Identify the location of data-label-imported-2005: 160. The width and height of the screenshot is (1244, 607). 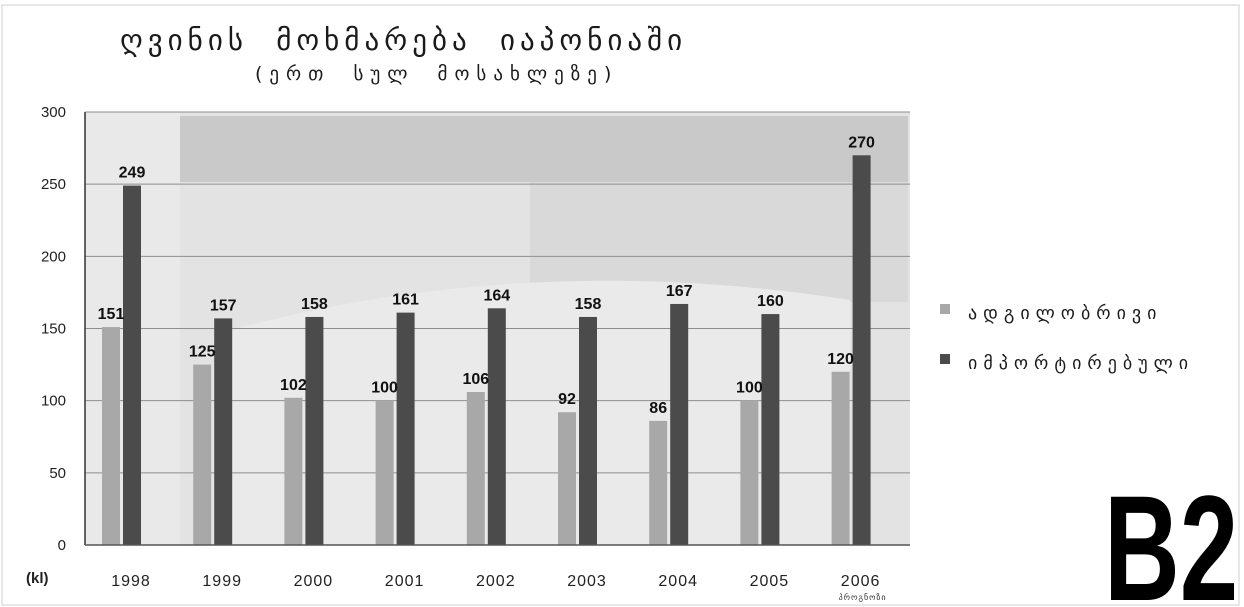
(770, 302).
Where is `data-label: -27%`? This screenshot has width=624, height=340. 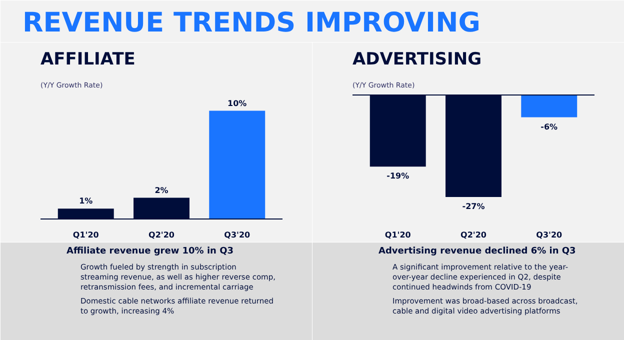 data-label: -27% is located at coordinates (474, 206).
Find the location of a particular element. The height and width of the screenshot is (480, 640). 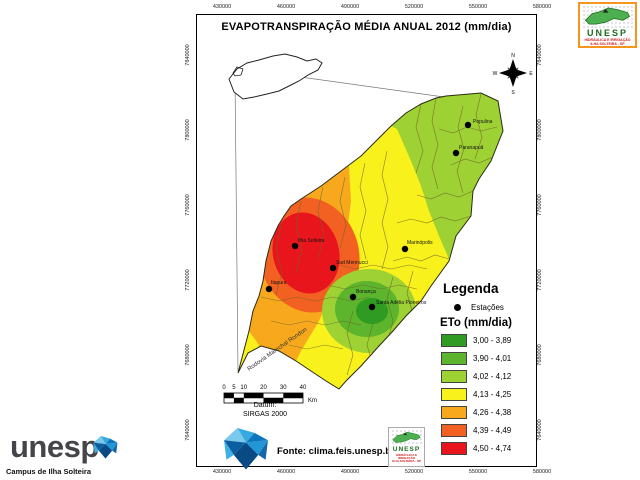

unesp-gem-icon is located at coordinates (106, 448).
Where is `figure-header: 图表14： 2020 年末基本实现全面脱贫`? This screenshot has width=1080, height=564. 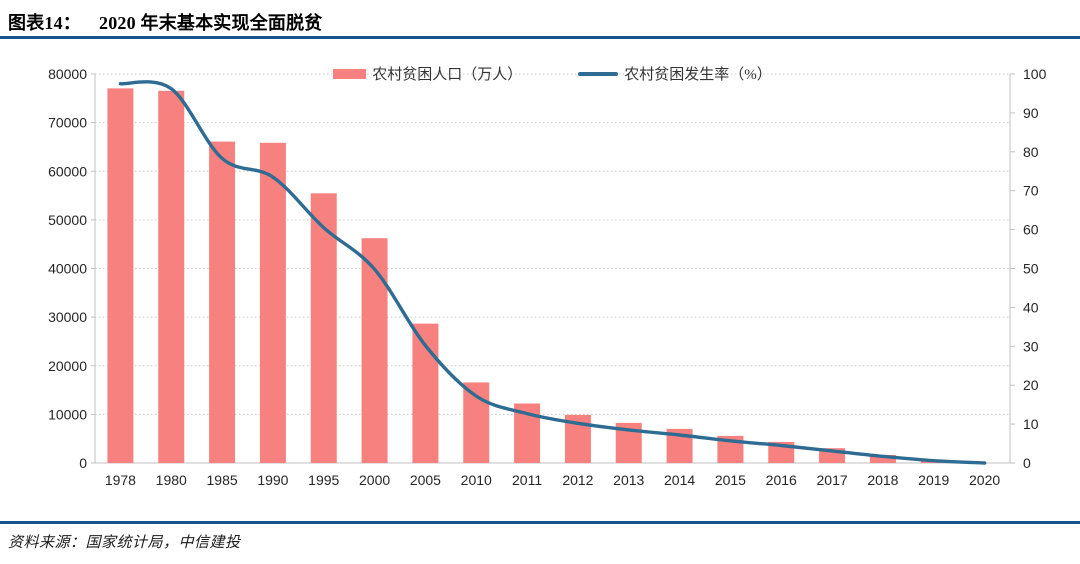 figure-header: 图表14： 2020 年末基本实现全面脱贫 is located at coordinates (540, 22).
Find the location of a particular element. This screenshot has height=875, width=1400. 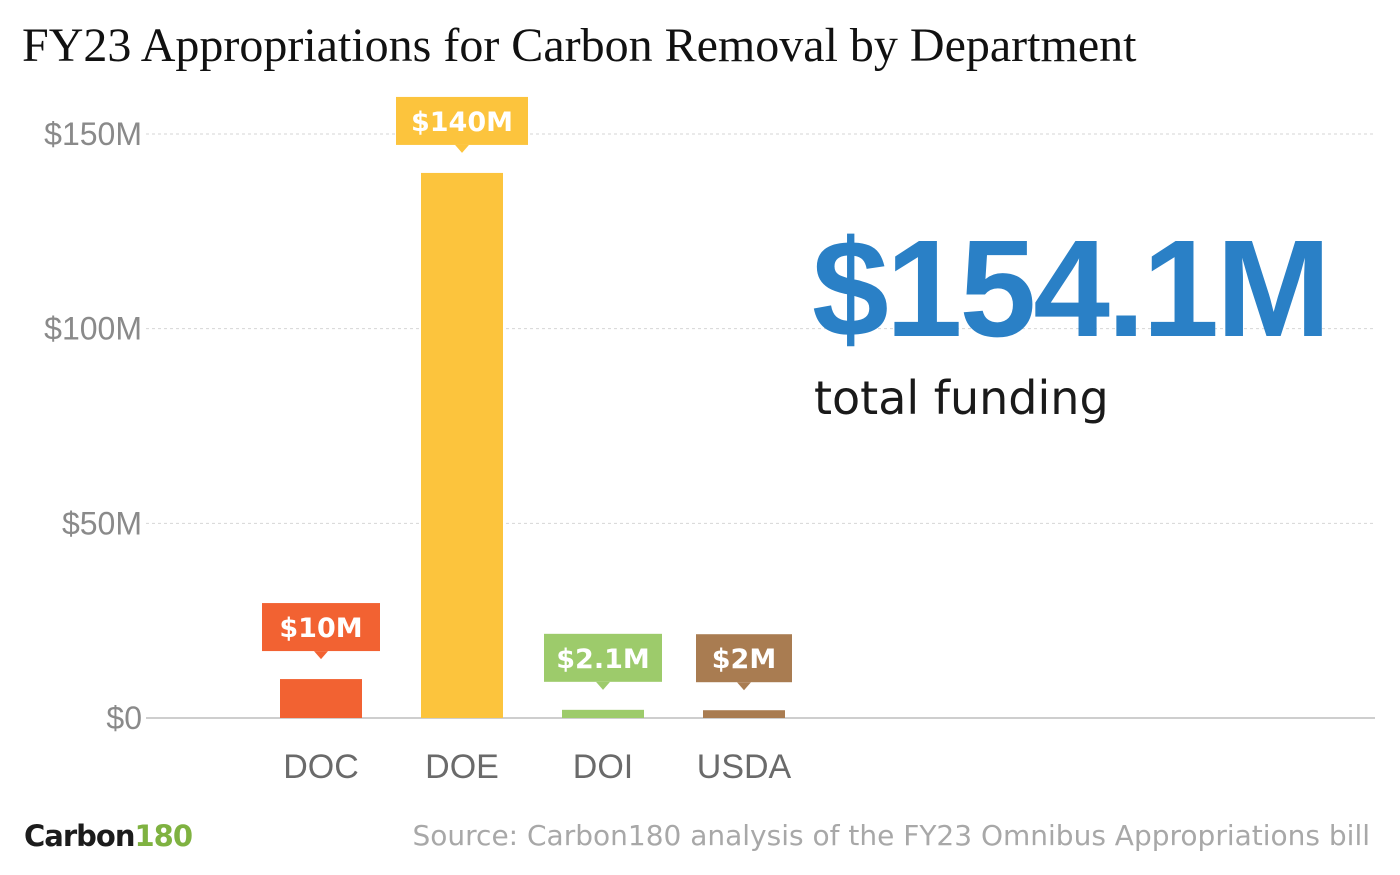

x-tick-label: DOC is located at coordinates (321, 767).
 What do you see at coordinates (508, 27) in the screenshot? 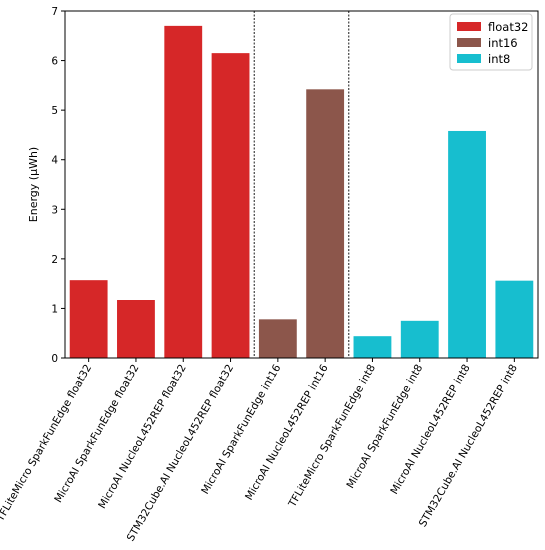
I see `legend-label-float32: float32` at bounding box center [508, 27].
———
■ **What you are asked to do**
Copy the rows word for word, from the line containing "Find the location of a particular element. This" through the end of the rows, both included. Leave the pictures out.

■ **Result for this exercise**
Find the location of a particular element. This screenshot has height=875, width=1400. 

x-tick-label: DOC is located at coordinates (321, 767).
 What do you see at coordinates (508, 27) in the screenshot? 
I see `legend-label-float32: float32` at bounding box center [508, 27].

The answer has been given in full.